▸ **Your goal**
Report only how many lines below include "menu".

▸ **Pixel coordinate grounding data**
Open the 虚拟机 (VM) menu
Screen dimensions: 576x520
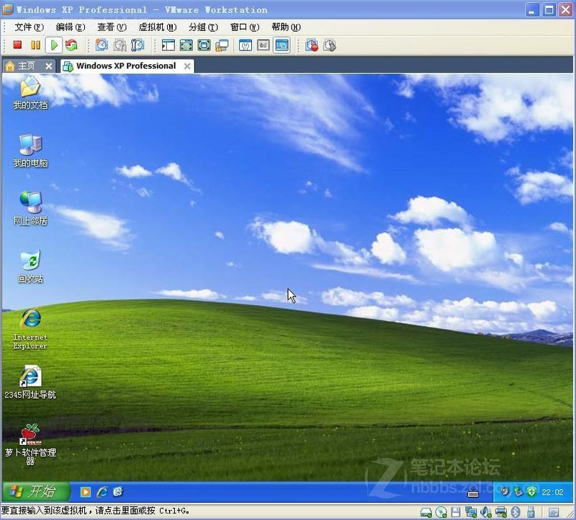(157, 27)
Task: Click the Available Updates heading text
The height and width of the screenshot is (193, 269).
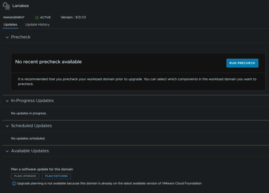Action: click(30, 151)
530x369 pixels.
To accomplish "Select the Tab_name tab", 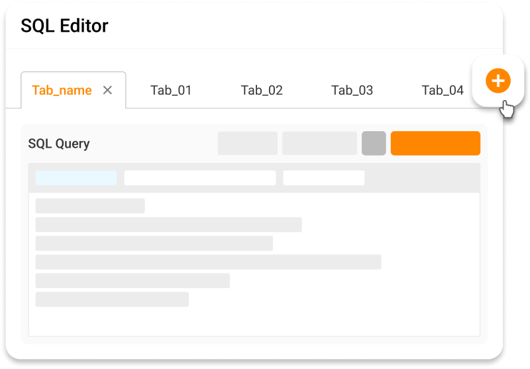I will click(62, 90).
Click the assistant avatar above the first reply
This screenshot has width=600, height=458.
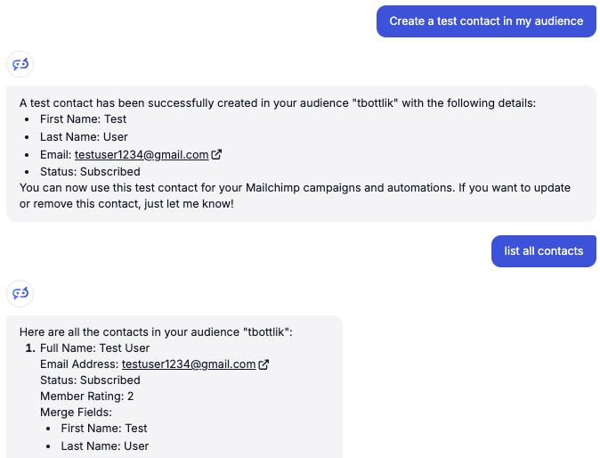(x=20, y=63)
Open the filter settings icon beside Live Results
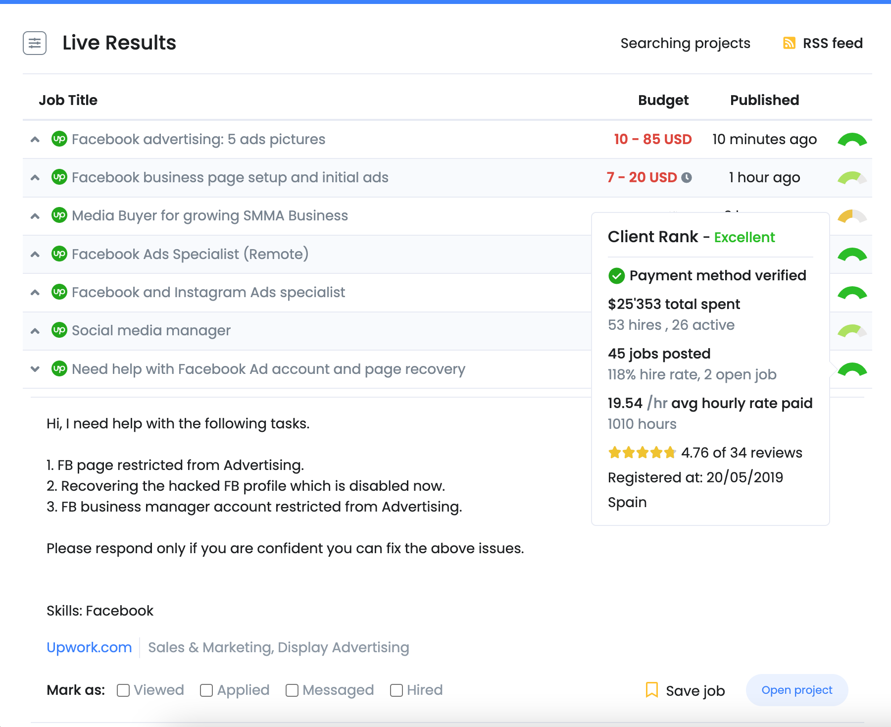This screenshot has width=891, height=727. pyautogui.click(x=35, y=43)

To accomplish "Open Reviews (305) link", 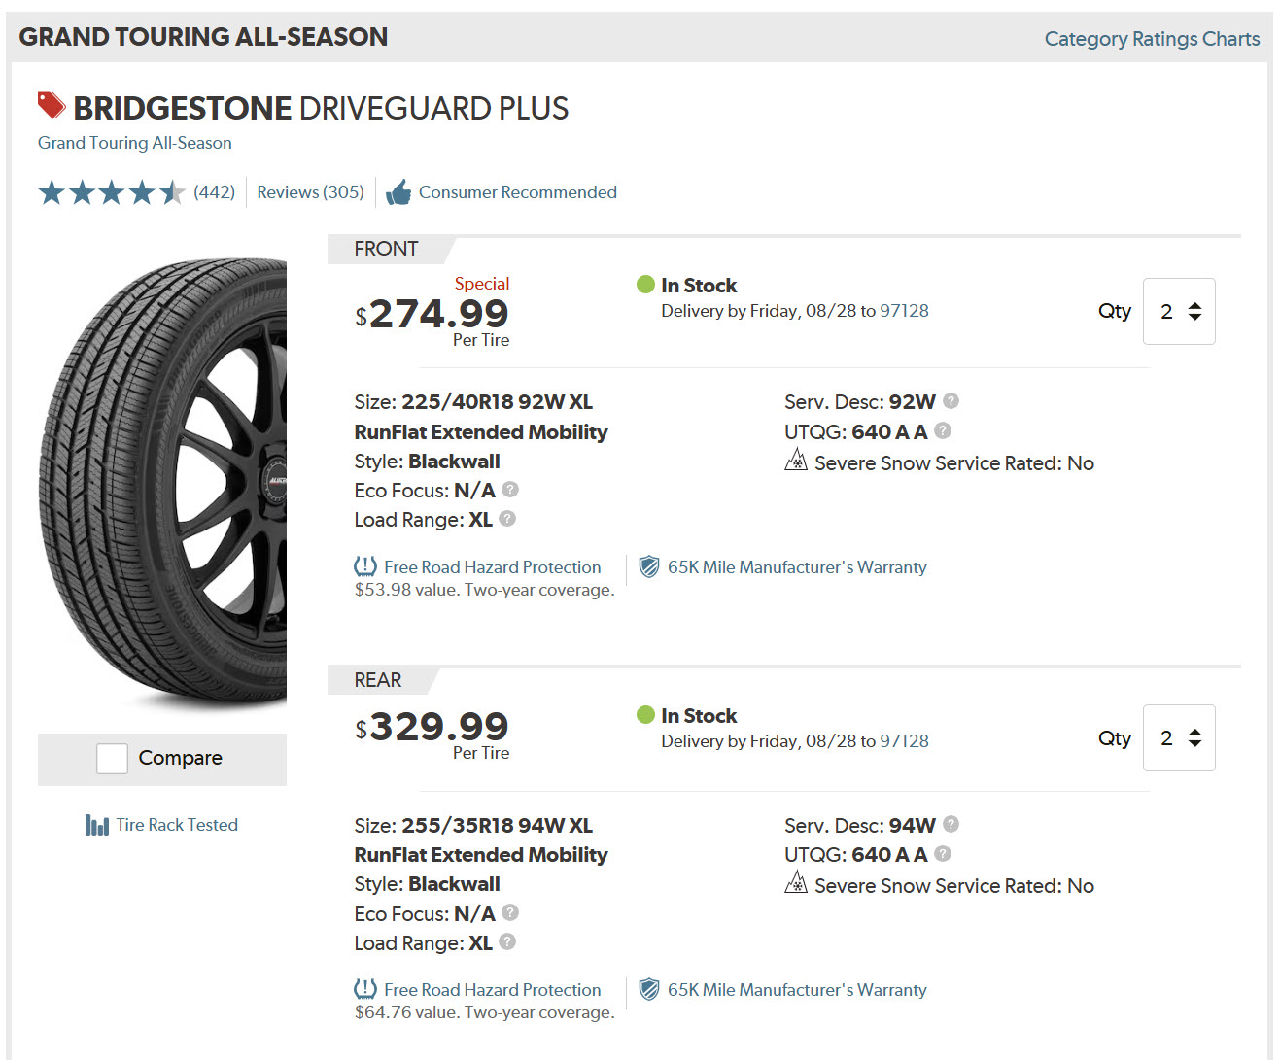I will [310, 192].
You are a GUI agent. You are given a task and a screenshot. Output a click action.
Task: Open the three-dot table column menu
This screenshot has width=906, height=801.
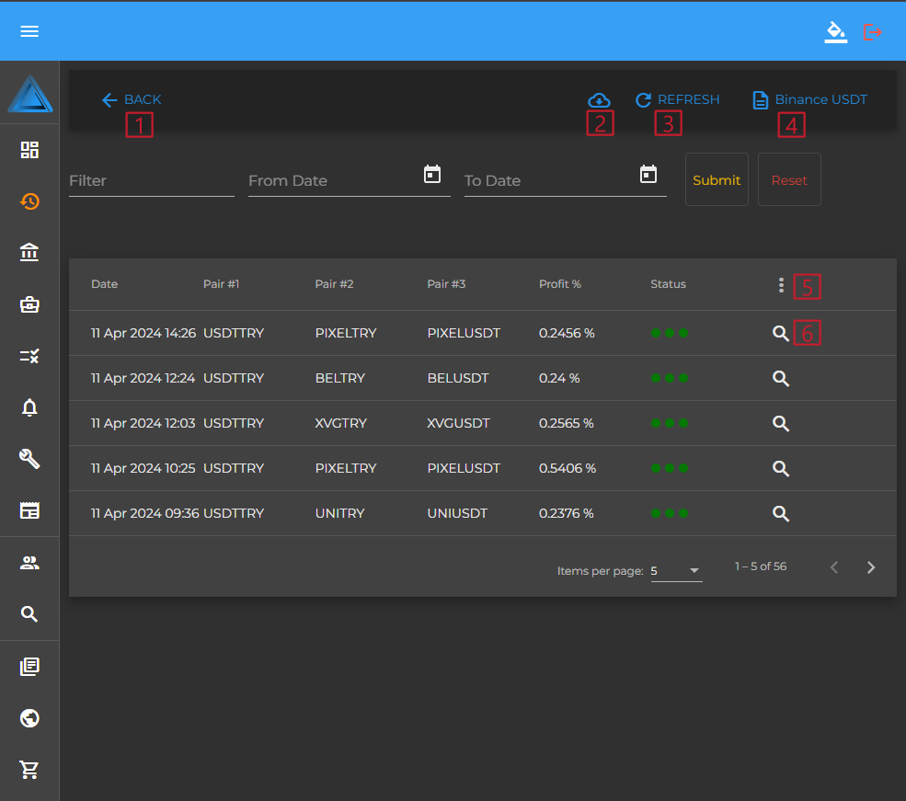[781, 285]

▸ **Answer to this problem**
2